Study material:
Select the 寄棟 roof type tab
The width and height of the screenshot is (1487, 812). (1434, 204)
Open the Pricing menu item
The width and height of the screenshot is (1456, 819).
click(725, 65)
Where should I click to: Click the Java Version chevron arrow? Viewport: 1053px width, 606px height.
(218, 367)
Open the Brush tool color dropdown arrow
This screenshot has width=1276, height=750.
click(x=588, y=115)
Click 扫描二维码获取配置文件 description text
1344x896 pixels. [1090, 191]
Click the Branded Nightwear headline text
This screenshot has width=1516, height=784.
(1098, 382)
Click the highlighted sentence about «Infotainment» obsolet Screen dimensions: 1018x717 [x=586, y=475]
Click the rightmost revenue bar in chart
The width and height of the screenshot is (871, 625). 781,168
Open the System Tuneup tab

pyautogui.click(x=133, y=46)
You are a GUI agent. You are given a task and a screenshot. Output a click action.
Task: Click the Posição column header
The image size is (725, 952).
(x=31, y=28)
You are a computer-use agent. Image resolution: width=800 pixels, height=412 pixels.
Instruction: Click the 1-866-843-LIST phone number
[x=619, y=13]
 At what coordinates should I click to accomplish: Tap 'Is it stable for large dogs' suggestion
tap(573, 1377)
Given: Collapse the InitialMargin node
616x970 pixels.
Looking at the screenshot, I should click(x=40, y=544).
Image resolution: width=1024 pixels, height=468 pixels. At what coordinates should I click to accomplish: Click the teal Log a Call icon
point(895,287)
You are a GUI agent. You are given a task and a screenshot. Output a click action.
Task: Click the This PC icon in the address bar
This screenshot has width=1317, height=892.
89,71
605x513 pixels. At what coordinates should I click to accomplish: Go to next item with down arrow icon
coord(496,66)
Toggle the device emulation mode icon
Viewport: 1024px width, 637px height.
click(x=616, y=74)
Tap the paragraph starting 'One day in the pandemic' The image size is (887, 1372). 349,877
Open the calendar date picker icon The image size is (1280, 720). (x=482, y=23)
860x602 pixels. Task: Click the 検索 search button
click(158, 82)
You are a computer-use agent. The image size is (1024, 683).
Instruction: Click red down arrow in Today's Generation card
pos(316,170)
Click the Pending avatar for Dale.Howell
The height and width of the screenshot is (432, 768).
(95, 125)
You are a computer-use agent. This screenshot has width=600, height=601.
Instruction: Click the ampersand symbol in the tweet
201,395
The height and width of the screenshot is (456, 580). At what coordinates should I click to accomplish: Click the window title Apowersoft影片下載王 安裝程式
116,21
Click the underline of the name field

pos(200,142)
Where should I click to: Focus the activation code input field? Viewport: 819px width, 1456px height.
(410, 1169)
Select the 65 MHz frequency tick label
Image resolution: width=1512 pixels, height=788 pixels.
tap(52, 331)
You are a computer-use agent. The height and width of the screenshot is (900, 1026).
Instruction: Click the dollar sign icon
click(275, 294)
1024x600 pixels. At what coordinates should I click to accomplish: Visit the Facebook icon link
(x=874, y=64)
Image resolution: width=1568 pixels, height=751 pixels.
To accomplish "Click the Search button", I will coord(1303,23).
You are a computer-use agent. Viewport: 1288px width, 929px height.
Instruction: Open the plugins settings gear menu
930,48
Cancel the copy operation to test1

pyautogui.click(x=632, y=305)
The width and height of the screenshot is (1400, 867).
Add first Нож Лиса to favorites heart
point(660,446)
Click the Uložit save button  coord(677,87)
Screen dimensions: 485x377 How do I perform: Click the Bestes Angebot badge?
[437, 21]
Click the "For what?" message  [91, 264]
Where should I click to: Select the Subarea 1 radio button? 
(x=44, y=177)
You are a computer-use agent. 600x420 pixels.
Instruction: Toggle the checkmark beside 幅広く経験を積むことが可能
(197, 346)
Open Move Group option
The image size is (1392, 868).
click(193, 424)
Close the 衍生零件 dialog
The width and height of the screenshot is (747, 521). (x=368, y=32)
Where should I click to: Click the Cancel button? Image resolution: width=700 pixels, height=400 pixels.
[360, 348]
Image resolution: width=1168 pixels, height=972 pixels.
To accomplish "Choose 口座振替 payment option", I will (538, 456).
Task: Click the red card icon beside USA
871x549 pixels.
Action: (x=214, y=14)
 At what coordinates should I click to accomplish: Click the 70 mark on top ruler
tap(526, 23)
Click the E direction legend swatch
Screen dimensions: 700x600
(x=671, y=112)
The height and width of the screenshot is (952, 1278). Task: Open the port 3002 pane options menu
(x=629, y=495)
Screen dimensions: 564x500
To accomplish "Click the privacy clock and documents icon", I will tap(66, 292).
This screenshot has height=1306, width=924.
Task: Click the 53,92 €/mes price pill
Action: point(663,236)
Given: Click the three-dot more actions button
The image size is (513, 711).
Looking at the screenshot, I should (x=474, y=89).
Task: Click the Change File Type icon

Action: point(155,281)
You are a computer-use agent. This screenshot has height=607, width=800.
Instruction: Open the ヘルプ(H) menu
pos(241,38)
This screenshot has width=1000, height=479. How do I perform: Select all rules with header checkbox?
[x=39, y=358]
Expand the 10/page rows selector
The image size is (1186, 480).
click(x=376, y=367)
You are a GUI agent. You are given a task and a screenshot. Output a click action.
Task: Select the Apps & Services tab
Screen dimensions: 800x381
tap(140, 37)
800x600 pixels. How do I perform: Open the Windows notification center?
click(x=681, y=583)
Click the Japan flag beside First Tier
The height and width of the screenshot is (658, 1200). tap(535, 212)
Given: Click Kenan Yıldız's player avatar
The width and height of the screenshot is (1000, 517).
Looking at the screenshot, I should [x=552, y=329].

Task objective:
Write out all the material exactly, keeping each word.

Worked solution:
Select the 寄棟 roof type tab
The width and height of the screenshot is (1487, 812). (1434, 204)
Open the Pricing menu item
The width and height of the screenshot is (1456, 819).
click(725, 65)
Where should I click to: Click the Java Version chevron arrow? Viewport: 1053px width, 606px height.
(218, 367)
Open the Brush tool color dropdown arrow
This screenshot has width=1276, height=750.
click(x=588, y=115)
Click 扫描二维码获取配置文件 description text
1344x896 pixels. [1090, 191]
Click the Branded Nightwear headline text
This screenshot has width=1516, height=784.
(1098, 382)
Click the highlighted sentence about «Infotainment» obsolet Screen dimensions: 1018x717 [x=586, y=475]
Click the rightmost revenue bar in chart
The width and height of the screenshot is (871, 625). 781,168
Open the System Tuneup tab

pyautogui.click(x=133, y=46)
You are a GUI agent. You are given a task and a screenshot. Output a click action.
Task: Click the Posição column header
The image size is (725, 952).
(x=31, y=28)
You are a computer-use agent. Image resolution: width=800 pixels, height=412 pixels.
Instruction: Click the 1-866-843-LIST phone number
[x=619, y=13]
 At what coordinates should I click to accomplish: Tap 'Is it stable for large dogs' suggestion
tap(573, 1377)
Given: Collapse the InitialMargin node
616x970 pixels.
Looking at the screenshot, I should click(x=40, y=544).
Image resolution: width=1024 pixels, height=468 pixels. At what coordinates should I click to accomplish: Click the teal Log a Call icon
point(895,287)
You are a GUI agent. You are given a task and a screenshot. Output a click action.
Task: Click the This PC icon in the address bar
This screenshot has width=1317, height=892.
89,71
605x513 pixels. At what coordinates should I click to accomplish: Go to next item with down arrow icon
coord(496,66)
Toggle the device emulation mode icon
Viewport: 1024px width, 637px height.
click(x=616, y=74)
Tap the paragraph starting 'One day in the pandemic' The image size is (887, 1372). 349,877
Open the calendar date picker icon The image size is (1280, 720). (x=482, y=23)
860x602 pixels. Task: Click the 検索 search button
click(158, 82)
You are a computer-use agent. The image size is (1024, 683).
Instruction: Click red down arrow in Today's Generation card
pos(316,170)
Click the Pending avatar for Dale.Howell
The height and width of the screenshot is (432, 768).
(95, 125)
You are a computer-use agent. This screenshot has width=600, height=601.
Instruction: Click the ampersand symbol in the tweet
201,395
The height and width of the screenshot is (456, 580). At what coordinates should I click to accomplish: Click the window title Apowersoft影片下載王 安裝程式
116,21
Click the underline of the name field

pos(200,142)
Where should I click to: Focus the activation code input field? Viewport: 819px width, 1456px height.
(410, 1169)
Select the 65 MHz frequency tick label
Image resolution: width=1512 pixels, height=788 pixels.
tap(52, 331)
You are a computer-use agent. The height and width of the screenshot is (900, 1026).
Instruction: Click the dollar sign icon
click(275, 294)
1024x600 pixels. At what coordinates should I click to accomplish: Visit the Facebook icon link
(x=874, y=64)
Image resolution: width=1568 pixels, height=751 pixels.
To accomplish "Click the Search button", I will coord(1303,23).
You are a computer-use agent. Viewport: 1288px width, 929px height.
Instruction: Open the plugins settings gear menu
930,48
Cancel the copy operation to test1

pyautogui.click(x=632, y=305)
The width and height of the screenshot is (1400, 867).
Add first Нож Лиса to favorites heart
point(660,446)
Click the Uložit save button  coord(677,87)
Screen dimensions: 485x377 How do I perform: Click the Bestes Angebot badge?
[437, 21]
Click the "For what?" message  [91, 264]
Where should I click to: Select the Subarea 1 radio button? 
(x=44, y=177)
You are a computer-use agent. 600x420 pixels.
Instruction: Toggle the checkmark beside 幅広く経験を積むことが可能
(197, 346)
Open Move Group option
The image size is (1392, 868).
click(193, 424)
Close the 衍生零件 dialog
The width and height of the screenshot is (747, 521). (x=368, y=32)
Where should I click to: Click the Cancel button? Image resolution: width=700 pixels, height=400 pixels.
[360, 348]
Image resolution: width=1168 pixels, height=972 pixels.
To accomplish "Choose 口座振替 payment option", I will (538, 456).
Task: Click the red card icon beside USA
871x549 pixels.
Action: (x=214, y=14)
 At what coordinates should I click to accomplish: Click the 70 mark on top ruler
tap(526, 23)
Click the E direction legend swatch
Screen dimensions: 700x600
(x=671, y=112)
The height and width of the screenshot is (952, 1278). Task: Open the port 3002 pane options menu
(x=629, y=495)
Screen dimensions: 564x500
To accomplish "Click the privacy clock and documents icon", I will tap(66, 292).
This screenshot has height=1306, width=924.
Task: Click the 53,92 €/mes price pill
Action: point(663,236)
Given: Click the three-dot more actions button
The image size is (513, 711).
Looking at the screenshot, I should (x=474, y=89).
Task: Click the Change File Type icon

Action: point(155,281)
You are a computer-use agent. This screenshot has height=607, width=800.
Instruction: Open the ヘルプ(H) menu
pos(241,38)
This screenshot has width=1000, height=479. How do I perform: Select all rules with header checkbox?
[x=39, y=358]
Expand the 10/page rows selector
The image size is (1186, 480).
click(x=376, y=367)
You are a GUI agent. You are given a task and a screenshot. Output a click action.
Task: Select the Apps & Services tab
Screen dimensions: 800x381
tap(140, 37)
800x600 pixels. How do I perform: Open the Windows notification center?
click(x=681, y=583)
Click the Japan flag beside First Tier
The height and width of the screenshot is (658, 1200). tap(535, 212)
Given: Click Kenan Yıldız's player avatar
The width and height of the screenshot is (1000, 517).
Looking at the screenshot, I should [x=552, y=329].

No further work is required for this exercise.